According to Robinson’s plea agreement, between 2007 and 2010, Robinson produced images and videos of two prepubescent minors engaged in sexually explicit conduct, while he was alone with the victims. Additionally, Robinson used a publicly available file sharing program to download images and videos of child pornography from the internet. Robinson saved the images and videos to his laptop computer, external hard drive, and to other digital media.

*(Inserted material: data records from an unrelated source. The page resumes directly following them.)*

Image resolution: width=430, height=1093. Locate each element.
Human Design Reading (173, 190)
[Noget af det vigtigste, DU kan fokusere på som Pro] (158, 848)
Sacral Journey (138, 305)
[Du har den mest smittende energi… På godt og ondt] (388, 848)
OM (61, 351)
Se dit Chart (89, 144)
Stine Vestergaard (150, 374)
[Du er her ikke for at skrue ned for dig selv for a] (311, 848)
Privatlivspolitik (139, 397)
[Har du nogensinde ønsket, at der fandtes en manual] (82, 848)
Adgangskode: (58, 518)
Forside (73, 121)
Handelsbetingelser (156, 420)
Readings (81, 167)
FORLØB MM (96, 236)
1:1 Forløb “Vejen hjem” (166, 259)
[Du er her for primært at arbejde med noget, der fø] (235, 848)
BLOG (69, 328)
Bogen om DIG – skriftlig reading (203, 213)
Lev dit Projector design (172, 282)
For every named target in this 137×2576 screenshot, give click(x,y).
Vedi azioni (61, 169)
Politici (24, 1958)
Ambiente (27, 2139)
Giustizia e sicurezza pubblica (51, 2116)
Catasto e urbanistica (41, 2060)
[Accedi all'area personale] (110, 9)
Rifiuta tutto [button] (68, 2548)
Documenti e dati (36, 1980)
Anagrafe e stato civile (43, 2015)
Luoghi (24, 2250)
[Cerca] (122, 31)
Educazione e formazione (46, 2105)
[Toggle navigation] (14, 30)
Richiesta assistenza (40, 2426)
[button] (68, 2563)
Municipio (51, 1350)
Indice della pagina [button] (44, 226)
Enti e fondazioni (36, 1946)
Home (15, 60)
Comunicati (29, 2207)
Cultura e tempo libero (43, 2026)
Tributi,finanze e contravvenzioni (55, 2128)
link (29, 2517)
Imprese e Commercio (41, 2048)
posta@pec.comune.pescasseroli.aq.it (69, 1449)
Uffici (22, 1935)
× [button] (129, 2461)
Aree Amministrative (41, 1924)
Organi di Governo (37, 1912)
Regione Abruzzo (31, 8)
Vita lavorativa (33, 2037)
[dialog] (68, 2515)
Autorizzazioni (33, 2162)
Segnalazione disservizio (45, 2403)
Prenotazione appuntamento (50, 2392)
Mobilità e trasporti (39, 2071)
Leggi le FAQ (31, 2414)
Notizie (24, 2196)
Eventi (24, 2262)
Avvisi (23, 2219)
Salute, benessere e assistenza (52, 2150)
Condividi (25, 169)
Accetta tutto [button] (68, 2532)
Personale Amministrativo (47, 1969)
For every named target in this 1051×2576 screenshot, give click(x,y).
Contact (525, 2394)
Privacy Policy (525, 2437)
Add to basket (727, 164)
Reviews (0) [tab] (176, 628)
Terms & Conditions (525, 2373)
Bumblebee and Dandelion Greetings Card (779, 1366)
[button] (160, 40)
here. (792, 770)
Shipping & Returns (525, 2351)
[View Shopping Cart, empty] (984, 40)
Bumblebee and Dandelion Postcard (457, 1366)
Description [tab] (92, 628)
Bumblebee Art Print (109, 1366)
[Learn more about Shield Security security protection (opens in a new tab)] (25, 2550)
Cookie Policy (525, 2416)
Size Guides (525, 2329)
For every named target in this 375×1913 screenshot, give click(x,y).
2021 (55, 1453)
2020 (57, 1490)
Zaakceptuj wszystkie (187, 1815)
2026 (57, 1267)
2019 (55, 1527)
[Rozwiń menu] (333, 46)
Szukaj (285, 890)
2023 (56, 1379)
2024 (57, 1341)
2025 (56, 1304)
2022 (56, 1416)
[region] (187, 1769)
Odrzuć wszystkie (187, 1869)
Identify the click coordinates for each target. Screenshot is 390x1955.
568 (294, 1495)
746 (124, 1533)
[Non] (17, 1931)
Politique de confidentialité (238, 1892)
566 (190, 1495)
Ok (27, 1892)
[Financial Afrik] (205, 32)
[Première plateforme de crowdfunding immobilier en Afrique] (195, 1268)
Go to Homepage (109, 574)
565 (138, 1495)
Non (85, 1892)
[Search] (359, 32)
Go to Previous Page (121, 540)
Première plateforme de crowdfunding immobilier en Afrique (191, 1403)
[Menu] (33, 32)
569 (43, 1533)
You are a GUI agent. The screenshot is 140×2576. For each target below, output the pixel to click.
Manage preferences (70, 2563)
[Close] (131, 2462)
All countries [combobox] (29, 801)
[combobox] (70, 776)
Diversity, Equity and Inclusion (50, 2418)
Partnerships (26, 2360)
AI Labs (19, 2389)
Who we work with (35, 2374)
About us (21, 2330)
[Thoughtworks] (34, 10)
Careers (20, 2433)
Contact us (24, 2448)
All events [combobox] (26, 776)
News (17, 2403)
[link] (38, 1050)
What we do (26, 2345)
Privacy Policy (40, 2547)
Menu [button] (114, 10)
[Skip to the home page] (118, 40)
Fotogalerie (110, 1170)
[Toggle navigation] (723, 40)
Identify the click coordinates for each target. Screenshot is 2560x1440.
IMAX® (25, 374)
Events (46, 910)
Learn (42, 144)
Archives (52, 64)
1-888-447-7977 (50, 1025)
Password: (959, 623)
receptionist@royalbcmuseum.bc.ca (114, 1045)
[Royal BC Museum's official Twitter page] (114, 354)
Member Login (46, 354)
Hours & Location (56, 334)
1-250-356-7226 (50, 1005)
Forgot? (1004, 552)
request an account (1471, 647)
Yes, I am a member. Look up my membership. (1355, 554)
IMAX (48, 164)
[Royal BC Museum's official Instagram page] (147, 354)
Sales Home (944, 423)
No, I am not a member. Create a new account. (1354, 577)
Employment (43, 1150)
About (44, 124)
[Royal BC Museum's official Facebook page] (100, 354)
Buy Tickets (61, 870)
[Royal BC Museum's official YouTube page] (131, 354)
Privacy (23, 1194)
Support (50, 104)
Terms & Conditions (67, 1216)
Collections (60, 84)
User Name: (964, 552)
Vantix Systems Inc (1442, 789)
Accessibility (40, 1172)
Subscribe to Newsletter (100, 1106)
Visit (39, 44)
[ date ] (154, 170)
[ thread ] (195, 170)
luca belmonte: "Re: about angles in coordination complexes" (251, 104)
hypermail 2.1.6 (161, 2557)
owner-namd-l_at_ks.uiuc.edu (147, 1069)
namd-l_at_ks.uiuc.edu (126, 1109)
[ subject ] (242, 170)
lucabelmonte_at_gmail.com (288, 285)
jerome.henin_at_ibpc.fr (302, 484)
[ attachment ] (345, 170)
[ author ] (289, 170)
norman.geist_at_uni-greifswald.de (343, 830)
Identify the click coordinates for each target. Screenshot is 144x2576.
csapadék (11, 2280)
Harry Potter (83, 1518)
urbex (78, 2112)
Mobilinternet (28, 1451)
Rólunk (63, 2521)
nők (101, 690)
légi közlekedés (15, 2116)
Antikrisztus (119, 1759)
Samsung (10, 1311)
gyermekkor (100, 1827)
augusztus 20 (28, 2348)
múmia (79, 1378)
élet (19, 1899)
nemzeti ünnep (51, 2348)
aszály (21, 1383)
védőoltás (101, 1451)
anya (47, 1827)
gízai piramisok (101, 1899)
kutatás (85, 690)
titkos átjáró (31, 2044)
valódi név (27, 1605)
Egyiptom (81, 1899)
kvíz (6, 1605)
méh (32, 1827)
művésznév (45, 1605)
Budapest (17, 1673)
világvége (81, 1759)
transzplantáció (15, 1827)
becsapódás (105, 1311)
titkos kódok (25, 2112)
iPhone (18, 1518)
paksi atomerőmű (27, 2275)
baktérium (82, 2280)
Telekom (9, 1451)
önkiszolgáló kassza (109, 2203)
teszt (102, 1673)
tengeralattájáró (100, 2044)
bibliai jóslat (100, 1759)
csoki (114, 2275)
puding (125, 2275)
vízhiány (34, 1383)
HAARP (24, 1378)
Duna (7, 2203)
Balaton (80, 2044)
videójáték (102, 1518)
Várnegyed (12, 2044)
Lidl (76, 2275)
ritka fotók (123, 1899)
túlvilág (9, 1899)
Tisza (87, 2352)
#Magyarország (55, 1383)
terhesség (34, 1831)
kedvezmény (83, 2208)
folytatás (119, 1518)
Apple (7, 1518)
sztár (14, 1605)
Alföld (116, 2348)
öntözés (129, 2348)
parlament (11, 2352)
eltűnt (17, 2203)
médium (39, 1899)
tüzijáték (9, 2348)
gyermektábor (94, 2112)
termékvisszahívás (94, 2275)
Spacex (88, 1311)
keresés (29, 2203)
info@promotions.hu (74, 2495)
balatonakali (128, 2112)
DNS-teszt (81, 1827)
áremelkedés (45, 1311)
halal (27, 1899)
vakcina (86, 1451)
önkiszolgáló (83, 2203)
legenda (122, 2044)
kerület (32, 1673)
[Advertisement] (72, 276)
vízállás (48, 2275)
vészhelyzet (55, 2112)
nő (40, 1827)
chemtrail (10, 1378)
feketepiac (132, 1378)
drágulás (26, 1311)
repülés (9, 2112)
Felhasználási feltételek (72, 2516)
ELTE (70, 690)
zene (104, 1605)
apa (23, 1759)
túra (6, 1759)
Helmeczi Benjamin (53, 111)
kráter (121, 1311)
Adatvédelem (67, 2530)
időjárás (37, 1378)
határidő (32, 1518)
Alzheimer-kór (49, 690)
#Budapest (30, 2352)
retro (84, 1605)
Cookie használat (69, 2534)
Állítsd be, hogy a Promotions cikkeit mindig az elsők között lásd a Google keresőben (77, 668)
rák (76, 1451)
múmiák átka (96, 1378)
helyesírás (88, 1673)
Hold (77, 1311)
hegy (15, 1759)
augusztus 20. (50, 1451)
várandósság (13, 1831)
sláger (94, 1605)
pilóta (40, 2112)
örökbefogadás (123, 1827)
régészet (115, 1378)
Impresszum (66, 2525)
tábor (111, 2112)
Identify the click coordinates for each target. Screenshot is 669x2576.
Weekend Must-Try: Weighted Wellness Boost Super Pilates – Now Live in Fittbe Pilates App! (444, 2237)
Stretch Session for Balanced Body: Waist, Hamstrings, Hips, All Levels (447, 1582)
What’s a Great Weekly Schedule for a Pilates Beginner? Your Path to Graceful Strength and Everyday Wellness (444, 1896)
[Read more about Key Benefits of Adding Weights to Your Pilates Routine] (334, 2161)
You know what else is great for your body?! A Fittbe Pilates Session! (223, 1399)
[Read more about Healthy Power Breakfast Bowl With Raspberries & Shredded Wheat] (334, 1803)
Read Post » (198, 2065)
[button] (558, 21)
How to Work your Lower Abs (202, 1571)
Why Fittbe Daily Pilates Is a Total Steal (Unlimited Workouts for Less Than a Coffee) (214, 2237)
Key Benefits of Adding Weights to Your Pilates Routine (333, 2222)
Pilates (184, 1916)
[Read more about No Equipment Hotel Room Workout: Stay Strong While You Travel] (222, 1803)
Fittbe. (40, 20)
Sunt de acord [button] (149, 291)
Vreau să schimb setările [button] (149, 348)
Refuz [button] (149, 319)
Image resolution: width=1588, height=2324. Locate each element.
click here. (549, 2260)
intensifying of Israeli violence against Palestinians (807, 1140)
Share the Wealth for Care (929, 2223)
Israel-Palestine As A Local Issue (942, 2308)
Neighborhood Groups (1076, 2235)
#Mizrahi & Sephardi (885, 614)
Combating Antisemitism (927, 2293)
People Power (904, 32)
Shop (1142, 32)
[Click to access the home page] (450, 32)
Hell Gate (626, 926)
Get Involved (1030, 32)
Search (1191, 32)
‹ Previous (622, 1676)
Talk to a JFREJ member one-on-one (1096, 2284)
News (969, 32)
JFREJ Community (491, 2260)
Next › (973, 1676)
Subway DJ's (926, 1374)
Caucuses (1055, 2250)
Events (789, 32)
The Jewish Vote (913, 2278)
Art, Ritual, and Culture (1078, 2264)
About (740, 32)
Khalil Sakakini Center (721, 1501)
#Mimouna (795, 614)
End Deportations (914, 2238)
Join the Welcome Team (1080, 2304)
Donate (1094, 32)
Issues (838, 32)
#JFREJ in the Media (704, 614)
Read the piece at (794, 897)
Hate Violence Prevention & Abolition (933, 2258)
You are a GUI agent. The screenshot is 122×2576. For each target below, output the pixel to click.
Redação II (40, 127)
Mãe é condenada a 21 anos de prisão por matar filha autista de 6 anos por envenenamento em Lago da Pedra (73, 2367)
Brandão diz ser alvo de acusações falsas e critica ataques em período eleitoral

On October 18, 2010, detectives from the Child Abuse Unit of the Baltimore Police Department searched Robinson’s residence and seized Robinson’s computer equipment and digital camera. During a subsequent forensic examination of the computer and digital media, investigators found images and videos of the victims engaged in sexually explicit conduct produced by Robinson. The digital media seized from Robinson’s home also contained over 600 images of children engaged in sexually explicit conduct, including at least 4 videos. The videos were downloaded from the internet in 2010 using a file sharing program. The forensic examination of the computer, external hard drive, thumb drives, flash drives, CDs and DVDs revealed that Robinson regularly searched for files, websites and discussions relating to child pornography and encryption.

 

This case was brought as part of Project Safe Childhood, a nationwide initiative launched in May 2006 by the Department of Justice to combat the growing epidemic of child sexual exploitation and abuse. Led by the United States Attorneys' Offices and the Criminal Division's Child Exploitation and Obscenity Section, Project Safe Childhood marshals federal, state, and local resources to locate, apprehend, and prosecute individuals who sexually exploit children, and to identify and rescue victims. For more information about Project Safe Childhood, please visit www.usdoj.gov/psc For more information about internet safety education, please visit www.usdoj.gov/psc and click on the "resources" tab on the left of the page.

 

United States Attorney Rod J. Rosenstein commended the FBI, Baltimore Police Department, and the Baltimore City State’s Attorney’s Office for their work in this investigation and prosecution. Mr. Rosenstein thanked Assistant U.S. Attorney Paul E. Budlow and former Special Assistant United States Attorney Christine Duey of the U.S. Justice Department, who prosecuted the case.